Richard DeBernadis founded El Tour de Tucson, a nationally known bicycle race, nearly 200 km around Tucson. There are 3 shorter races, too, and a kids race. Every November, the Saturday before Thanksgiving, El Tour takes place, rain or shine, often with wind. One year it snowed. And 5000 people showed up. I was there one year with a starting temperature about 0 C., And 10,000 others were with me.
The Perimeter Bicycling Association of America (PBAA), which encourages riding around things, like cities or mountains, sponsors several events a year. When I rode, I did all of them, including the Cochise County Classic, where I did the second longest ride (270 km) one year, in 8 hours and 20 minutes. I was sixth. Twenty of us rode. It was an incredible experience.

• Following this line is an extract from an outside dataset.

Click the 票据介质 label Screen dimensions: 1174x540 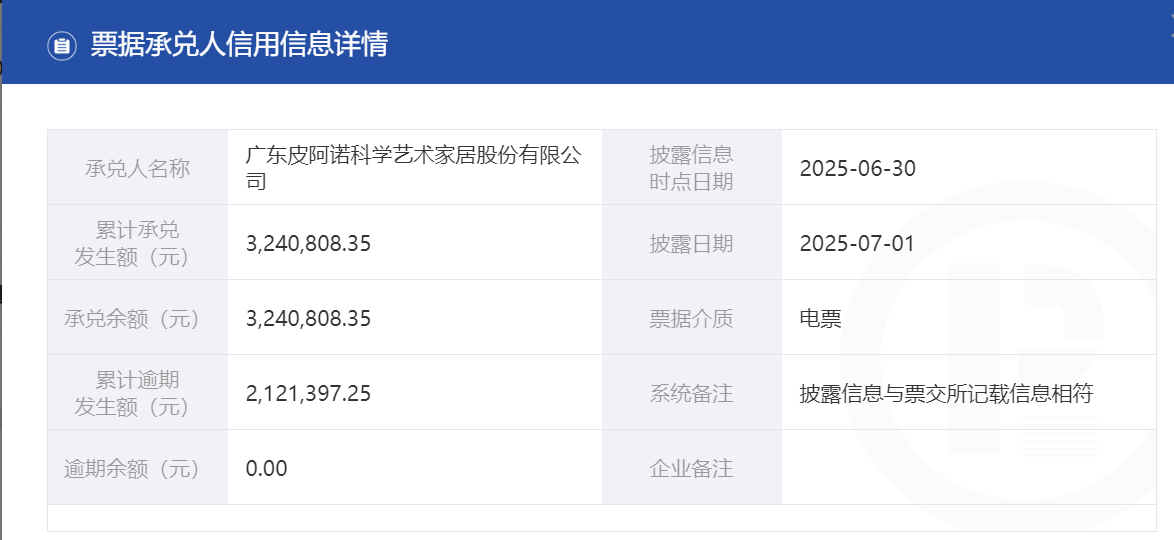(x=691, y=319)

The Tour of the Tucson Mountains is a late April event. One year, when I rode as Bike Patrol, Richard saw me before the race and asked if I could direct traffic at a “T” intersection, showing people where to park, to free him up. Richard is a lot more important than I, so I directed traffic that year and the following year. After my last bike accident, I gave up riding. I left the cycling community.
But each year, for 2 hours one day in late April, I get up at 3:30 a.m., drive to Marana, and direct traffic. As the cars come by, sooner or later Richard shows up, and for a brief second, his arm comes out the window, he shakes my hand, and says four words: “Thank you so much.”
That action and those words are why I still volunteer, although now the race has been cancelled. I directed traffic for eight years. Richard thanked me every year, for two measly hours doing something anybody can do (although I was pretty good at it!)
For nearly a decade, I volunteered in the public schools. I did so, because I strongly believe in public education. My parents were both educators in public schools, and I believe strongly in Horace Mann’s six principles.
I stopped volunteering, primarily because I wasn’t busy enough, and I found, quite by accident, that I could have more influence if I became a substitute teacher. Perhaps that is because when you charge for your services, it appears (I can’t prove it, but it sure does appear) that your services are more valuable. I got thanked more as a well-off practicing physician than I did as a doctor on a Navy ship, one of those “government doctors,” who took care of 600 people, who got their care for free, often alone in a three quarters of a million square nautical miles of ocean. And yes, those numbers are correct.
It was interesting. The one teacher who really didn’t need me, for he was so good with students, always made it a point to thank me for coming and how helpful I was. Others were different: in one class, I volunteered during lunch, so the teacher could eat in the teacher’s lounge, have some privacy, and still offer tutoring. She never once thanked me. In another school, I got thanked once in a year by a teacher, for whom my presence on the day I came allowed him to do other things while I answered questions the students had. Another teacher thanked me three times that year. People are busy, but the busiest teacher was the one who thanked me each time I came. I don’t think that is a coincidence.
I volunteered because I love teaching, and I am really good at math. Indeed, I could offer areas where math is used outside the classroom, where many teachers could not. Being older, I had a little other wisdom to impart as well, about how to take tests, what to study, and what to ask. Being thanked is one of those things in life that can’t be asked for, like love. It has to be spontaneous, or it is meaningless. Some people don’t particularly care whether or not they are thanked; I do. I dress informally, and I am informal about what people call me. But I am exceedingly formal when it comes to manners and grammar.
Thanking people, especially when they are thanked for specific actions, are very powerful. Richard knew that. I learned it when I was a child. So did my only cousin, who married a Swiss ambassador and lived all over the world . “Please and thank you go a long way in any language,” she once told me.
Indeed, specific comments at the right time are incredibly powerful. I was one of three people to send a sympathy card to a prominent nurse, whose husband died in a flash flood in the Rincon Mountains in 1978. I must have shown surprise on my face, because her next comment was that she thought that people were afraid of death.
When I send sympathy cards, I always try to add something specific about the person. When David Goldblatt, the editor of A Wise Owl, on this blog and the best thing I ever wrote, thanks to him, died, I wrote his widow and told her how much David meant to me and the specifics of our relationship, things she did not know. She later wrote me and said of all the people who wrote her, and David was one of the most well-known neurologists in the country, those words from me meant the most to her.
I have kept every thank you note a patient every wrote me, and some of them are now 40 years old. I seldom look at them, but I am not about to throw them out. They mean something, during those days when I am hammered by my detractors or wonder why I even bother. In my case, one harsh criticism can ruin a day….or a week. But one really good thank you note can make my day. It has to be from the heart, and it can’t be forced. I’ve known people who overuse them. But I’ve learned the power of the right words at the right time, and if I can learn this, so can others.
Richard DeBernardis knows that I came back because he thanked me. I was sure to tell the PBAA how much his words meant to me. I’m sure he knew they did, but my making sure he knew probably made his day. He made mine.